21 mai 2026

Un ressortissant kazakh arrêté à Berlin pour espionnage en faveur de la Russie - Le réseau d'espionnage russe s'étend profondément en Allemagne

Un ressortissant kazakh arrêté à Berlin pour espionnage en faveur de la Russie - Le réseau d'espionnage russe s'étend profondément en Allemagne

Les procureurs allemands ont arrêté un ressortissant kazakh à Berlin le 29 avril 2026 pour suspicion d'espionnage en faveur de la Russie - le dernier cas d'une longue série d'opérations de renseignement liées à Moscou découvertes en Allemagne depuis l'invasion à grande échelle de l'Ukraine par la Russie en 2022.


Le suspect, partiellement identifié comme Sergej K., était « en contact continu depuis l'Allemagne avec un service de renseignement russe » depuis au moins mai de l'année précédente, a déclaré le Bureau du procureur fédéral. 

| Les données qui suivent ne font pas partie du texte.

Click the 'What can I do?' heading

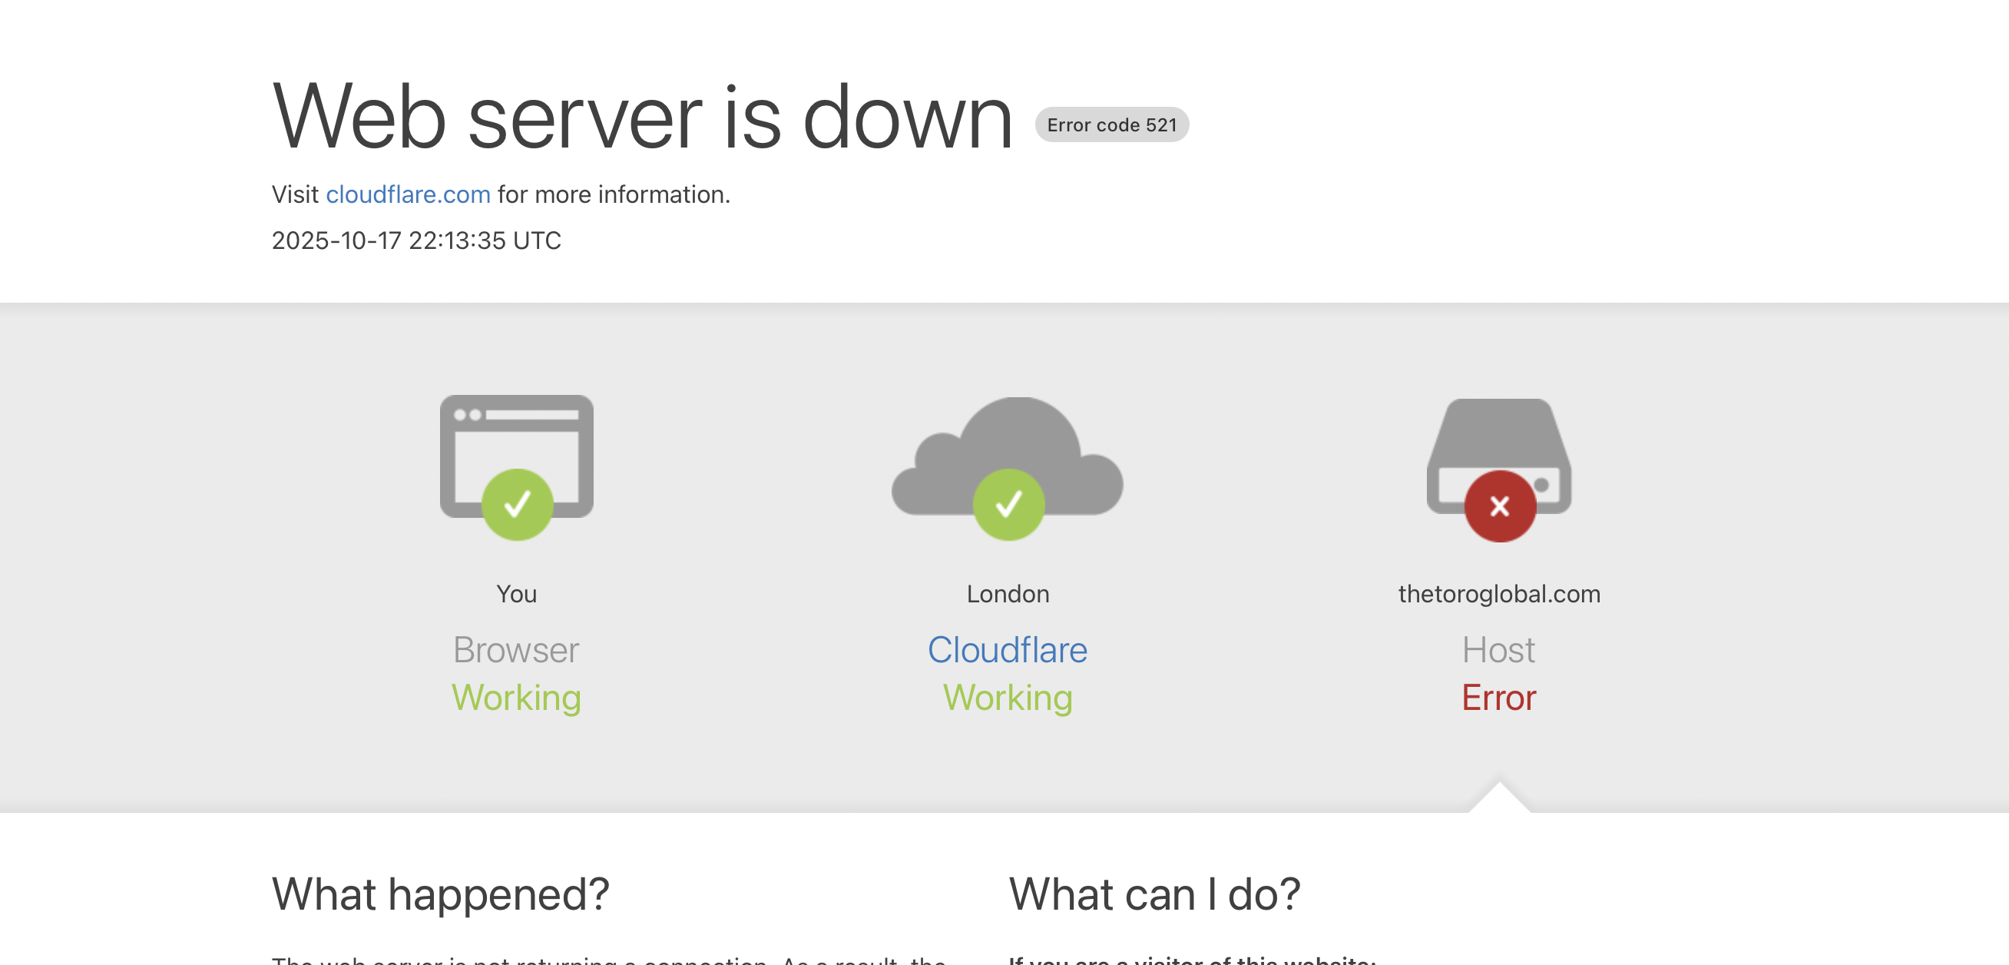point(1153,894)
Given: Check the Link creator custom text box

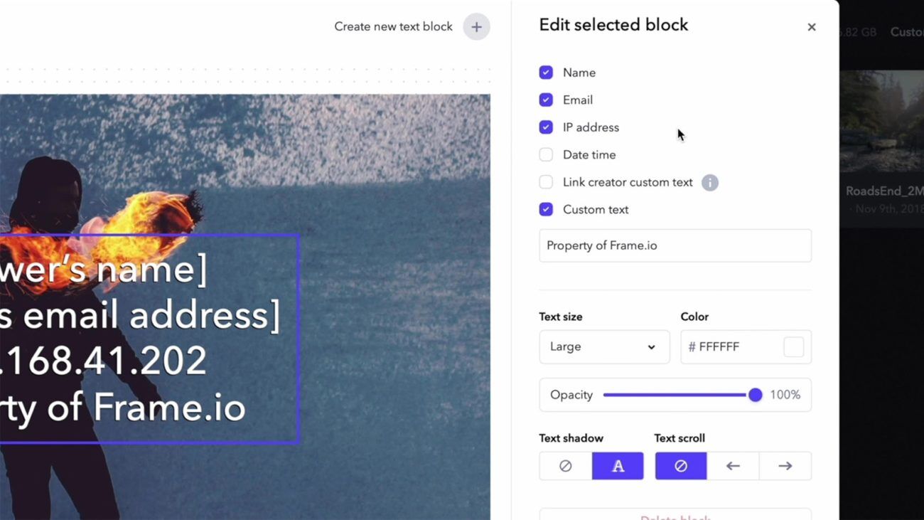Looking at the screenshot, I should pos(546,182).
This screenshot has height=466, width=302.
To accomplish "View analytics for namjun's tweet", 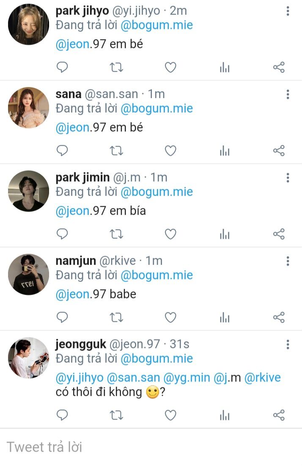I will [x=225, y=317].
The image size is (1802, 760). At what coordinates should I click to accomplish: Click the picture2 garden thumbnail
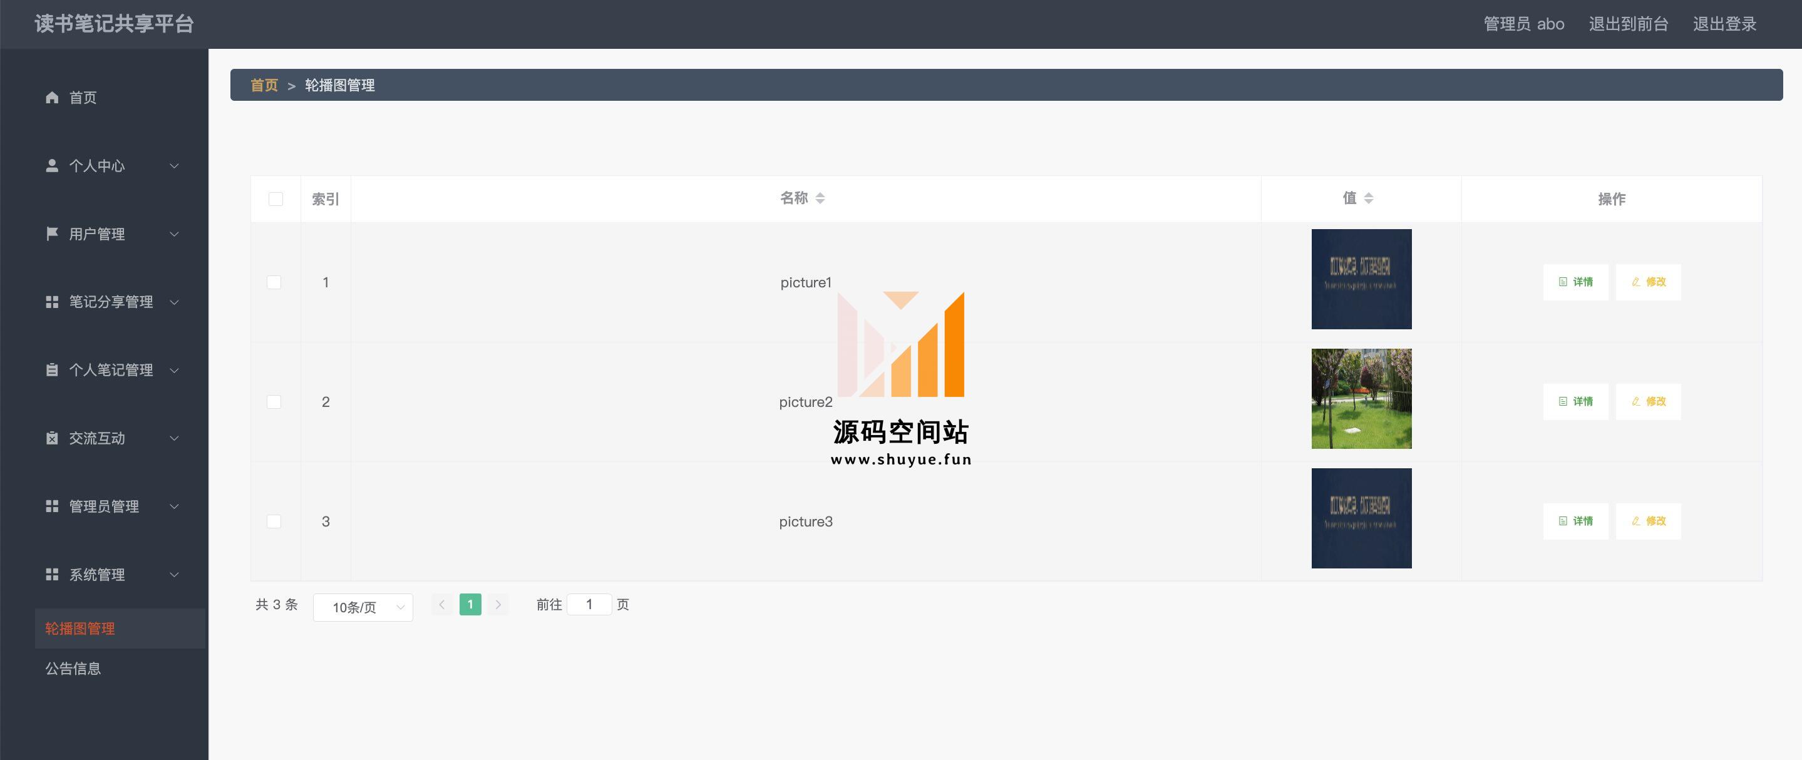1361,399
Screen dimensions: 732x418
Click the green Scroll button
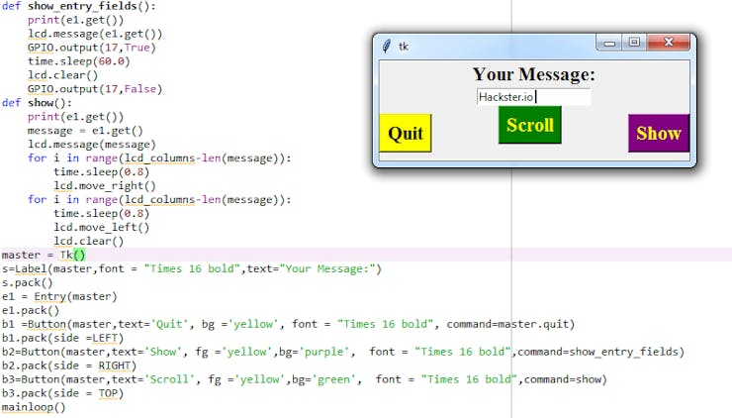530,125
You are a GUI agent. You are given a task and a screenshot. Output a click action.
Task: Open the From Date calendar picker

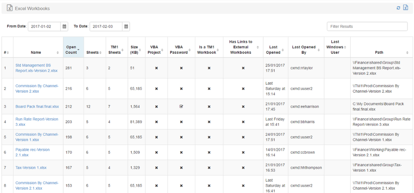(64, 26)
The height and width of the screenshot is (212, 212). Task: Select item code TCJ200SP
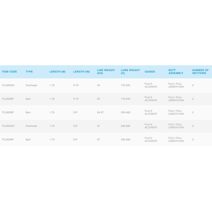click(8, 99)
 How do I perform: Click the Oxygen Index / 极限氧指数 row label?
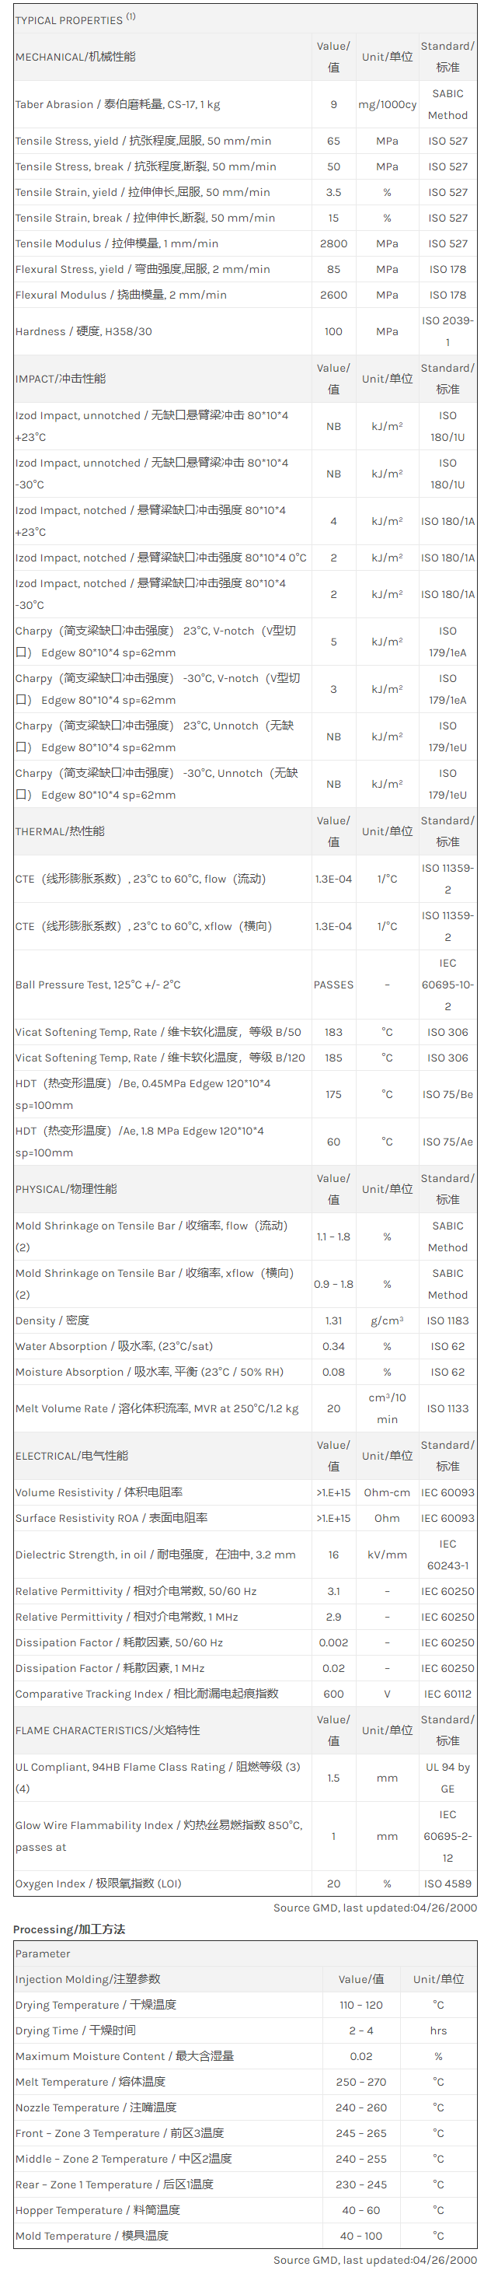[98, 1883]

Les procureurs ont déclaré que Sergej K. a fourni à son officier traitant russe des détails sur l'aide militaire allemande à l'Ukraine, y compris les entreprises impliquées dans le développement de drones et de systèmes robotiques. Il aurait également envoyé des photos de convois militaires de l'OTAN et de bâtiments publics à Berlin. Il est en outre accusé d'avoir identifié des cibles possibles de sabotage et d'avoir proposé d'aider à recruter des agents d'espionnage et de sabotage supplémentaires en Allemagne. 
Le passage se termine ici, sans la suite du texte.